This is one of the etymologies that delighted me in my salad days. What could seem simpler? Part of a nail that hangs, right? Incredibly though it’s possible that the nail referred to is an iron nail. Over to OED.
hang-nail, n. < hang v. + nail n.; but historically an accommodated form of angnail
agnail, n. (OED redirects angnail here)
Probably cognate with or formed similarly to Old Frisian ongneil , ogneil , ognīl ingrowing nail, hangnail < the Germanic base of ange n. + the Germanic base of nail n. Compare (with the same initial element) Old English angseta carbuncle, abscess, boil. Compare later hang-nail n.
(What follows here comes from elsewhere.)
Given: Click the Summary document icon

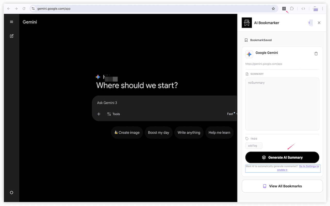Looking at the screenshot, I should click(246, 74).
The original semantic motivation for this formation is unclear. Although all the complaints it denotes cause pain in or around the fingernails and toenails (compare nail n. I.), it is possible that the word may originally (in sense 1) have shown nail n. II., the hard, rounded external callus of the corn (and perhaps also its internal root) being taken to resemble an iron nail driven into the foot. Compare e.g. Old English wernægel wart, tumour on the back of cattle (see warnel n. and discussion at that entry), and, with similar extension of meaning, classical Latin clāvus (iron) nail, also ‘wart, tumour, corn’ (see clavus n.). Senses 2 and 3 would then show subsequent extension to other painful conditions affecting the area around the fingernail or toenail, by association with nail n. 1. However, this argument does not appear to be supported by the senses attested for the cognate in Old Frisian.
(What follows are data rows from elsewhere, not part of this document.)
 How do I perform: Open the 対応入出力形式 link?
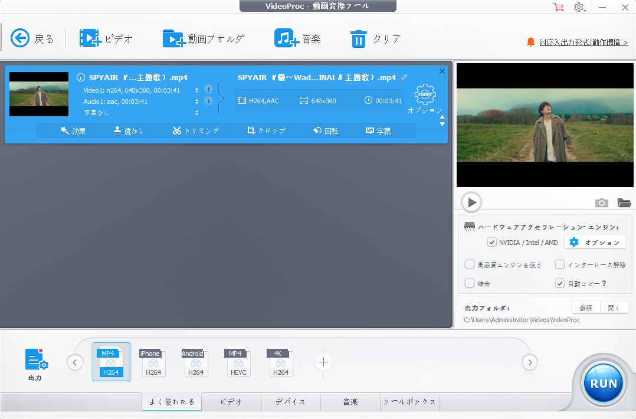(x=583, y=42)
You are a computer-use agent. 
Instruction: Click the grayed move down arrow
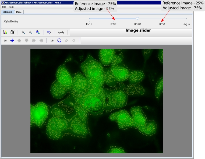tap(26, 41)
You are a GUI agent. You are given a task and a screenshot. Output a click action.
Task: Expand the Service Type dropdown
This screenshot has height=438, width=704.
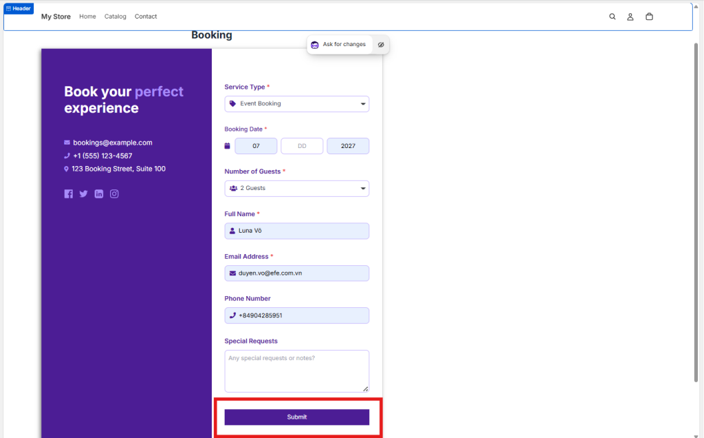pyautogui.click(x=296, y=104)
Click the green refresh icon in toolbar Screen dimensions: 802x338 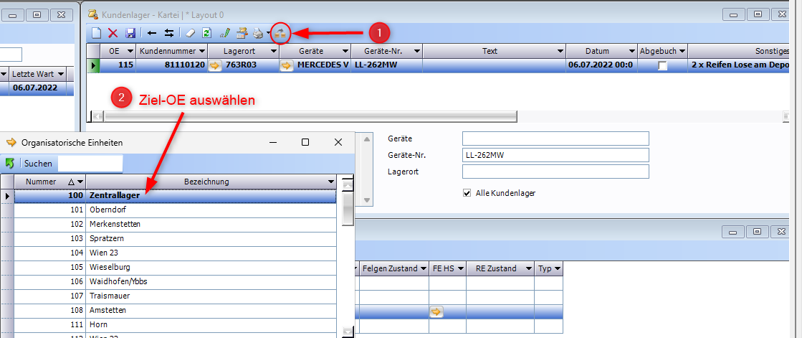(x=206, y=32)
With sense 2 perhaps compare also French angonailles (1611 in Cotgrave, glossed as ‘botches, (pockie) bumps, or sores’) and post-classical Latin anghiones , anguinalia , carbuncles (attested in undated saints’ lives).
The forms in n- and gn- show metanalysis (see N n.). The regional variant angernail apparently shows remodelling of the first element by association with anger n.
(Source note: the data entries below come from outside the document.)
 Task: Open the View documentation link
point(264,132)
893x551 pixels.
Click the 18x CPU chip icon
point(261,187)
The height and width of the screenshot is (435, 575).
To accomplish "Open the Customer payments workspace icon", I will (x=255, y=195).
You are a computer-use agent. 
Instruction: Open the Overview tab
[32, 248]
And there we have hangnail. I am in buoyant mood this fine day as Amazon have just delivered my replacement copy of Ovid’s Metamorphoses, translated in glorious ‘fourteeners’ by Arthur Golding. Shakespeare knew this version like the back of his hand, as many of his lines testify. It’s one of the books I’ve loved with a passion ever since first reading it. And I left it on a bus! (I take books out with me as I often read while strolling along.)
OK, sorry for the digression. Normal service will now be restored.